The cell cycle consists of four distinct phases: G1 phase, S phase, G2 phase and M phase.

Figure 2

Suggested scheme of myofibril changes throughout mitosis and cell division of adult mammalian cardiomyocytes in vivo. The myofibrils remain unchanged up to late prophase. After the metaphase plate has formed almost all Z-disks are degraded and the myofibrils are subdivided into isolated sarcomeres and myofilament bundles. Complete myofibril disassembly is only seen in telophase. During cytokinesis, the first signs of gradual restoration of Z-disks interconnecting the previously isolated sarcomeres are observed. These early myofibrils are often in disorder, crossing one another. Throughout the subsequent growth and maturation myofibrils become rearranged and oriented parallel to the long axis of the cell. This Figure was published in Rumyantsev, P.P. (1977). Interrelations of the proliferation and differentiation processes during cardiact myogenesis and regeneration. Int Rev Cytol 51,186–273. Copyright Elsevier (1977).

Figure 3

Examples of the problem of interpreting H3P staining in cultured adult cardiomyocytes. (A, C) The H3P-positive nuclei (black) appear to be mitotic cardiomyocyte nuclei indicating proliferation. However, DNA stain (DAPI, black, B, D) reveals in each cell two H3P-negative nuclei, which argue against proliferation as does the presence of intact myofibrils. Possibly, the H3P-positive nuclei belong to overlaying non-myocytes explaining the membrane separating the chromosomes from the cardiomyocytes. Another explanation for C, D is that the membrane is a nuclear membrane separating an endomi-totic cardiomyocyte nucleus.

Figure 4

Examples of the problem of identifying cardiomyocyte nuclei in transversal tissue sections of murine myocardium (A–D, 5 μm-thick).

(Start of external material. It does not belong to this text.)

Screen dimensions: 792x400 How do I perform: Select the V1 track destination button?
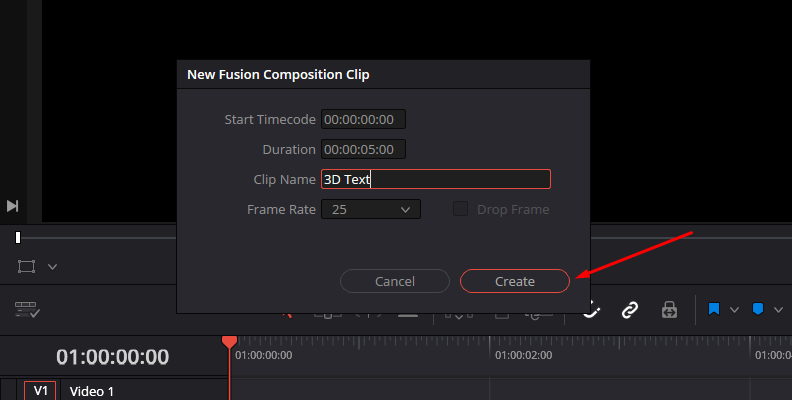coord(40,391)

Cardiomyocyte-specific cytoplasmic markers (Troponin I, red) are often used to determine the identity of nuclei (DAPI, blue). Cardiomyocyte nuclei (asterices) are embedded in cardiomyocyte cytoplasm whereas non-myocyte nuclei (dots) are not. A muscle-specific membrane marker (Caveolin 3, green), however, shows that some of the embedded nuclei are separated from the cardiomyocyte cytoplasm by a muscle-membrane (arrows). In addition, these nuclei are not surrounded by a continuous muscle membrane. This indicates that these nuclei belong to non-myocytes located in between two cardiomyocytes. The drawings give a schematic overview of this phenomenon (E and F). In case, that this nucleus would indeed belong to a cardiomyocyte one should see a double muscle-membrane.